Selma: el poder de un sueño

Crítica de Diego Maté - Cinemarama

Una obviedad: el cine es movimiento. Es movimiento y las películas históricas como Selma: El poder de un sueño tienden a la inmovilidad. La directora Ava DuVernay recrea un capítulo decisivo en la lucha por el voto de los negros a través de una serie de viñetas en las que los personajes aparecen clavados en zonas precisas del plano, declamando solemnemente, como si se tratara solo de unos adornos vistosos que completan la escena. Los diálogos resultan igualmente pesados, irrespirables: cada actor habla como en una obra de teatro mal dirigida, sin nada de frescura. La planificación es tan obsesiva que la imagen ahoga a los protagonistas encuadrándolos de manera quirúrgica, siempre con el fin de producir algún simbolismo evidente cuyo sentido no pueda escapársele a nadie. En la primera reunión que tienen, Martin Luther King y Lyndon Johnson son filmados casi siempre desde abajo, con contrapicados que los recortan contra dos banderas norteamericanas y un ventanal por el que entra una luz cegadora. La puesta es barroca y parece gritar su propia significación: los contendientes, aunque enfrentados, representan dos caras de una misma nación (dentro del plano, a cada uno le corresponde una bandera). En otro momento, cuando King duda de su desempeño como lider, la cámara lo enfoca con una gigantesca cruz de fondo: el político, un católico fervoroso, es una especie de figura de aliento sacrificial, o por lo menos así nos lo comunica el encuadre subrayadísimo que le dedica la directora. El guion es igualmente reacio a producir cualquier clase de matiz y apuesta a la elaboración de estereotipos unidireccionales: la figura pública de King es reducida a la del héroe abnegado pero inseguro de su propia tarea; el presidente Johnson, a un político calculador pero humano que se ve atrapado entre dos posturas irreconciliables; los empleados estatales y dirigentes locales de Selma, a un montón de villanos crueles y despiadados de los que ni siquiera se sabe con certeza por qué insisten en negar el voto y en reprimir las marchas. Incluso hay apariciones fugaces e intrascendentes de figuras reconocidas como Edgar Hoover y Malcom X: su presencia no suma nada al relato, la película los convoca sumariamente solo para fortalecer un poco la reconstrucción de época.

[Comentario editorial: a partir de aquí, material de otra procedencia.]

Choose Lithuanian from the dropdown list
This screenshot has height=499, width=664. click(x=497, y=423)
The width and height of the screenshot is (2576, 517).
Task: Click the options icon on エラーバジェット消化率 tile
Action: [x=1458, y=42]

Paradójicamente, las escenas que en principio más deberían tender a la quietud, terminan siendo son las más encendidas. Se trata de los discursos de King, en los que el ritmo cansino de la película y del actor David Oyelowo cobran vida y le imprimen algo de velocidad a las escenas: Oleyowo está parado en un púlpito, pero la fuerza de sus énfasis y la elegancia de sus cadencias entusiasman y hacen que la película, de alguna forma, se mueva. El escaso caudal de recursos de Selma se resume también en eso: los discursos canalizan toda la energía que la imagen y la banda sonora son incapaces de vehiculizar.

Lo de DuVernay resulta ser una ilustración histórica en clave solemne: los hechos están ahí, despojados de cualquier rugosidad, listos para pasar a conformar un fresco insulso acerca de una gran causa. Las muertes y la represión son filmadas en cámara lenta, como si la directora quisiera sumar a las apuradas algo de lirismo. En las marchas no hay seres humanos, solo figuras impertérritas que caminan inconmovibles hacia su emancipación con el acompañamiento de canciones de protesta que suenan desde el off. Si todo el conjunto se siente rígido, las imágenes de archivo del final no hacen más que acentuar el malestar: las marchas reales muestran a un sinfín de personas cuya vitalidad y dinamismo resaltan todavía más la falsedad de los figurantes de DuVernay. Los manifestantes reales (y sus antagonistas, también) se mueven, están vivos, son todo el cine que Selma no pudo hacer.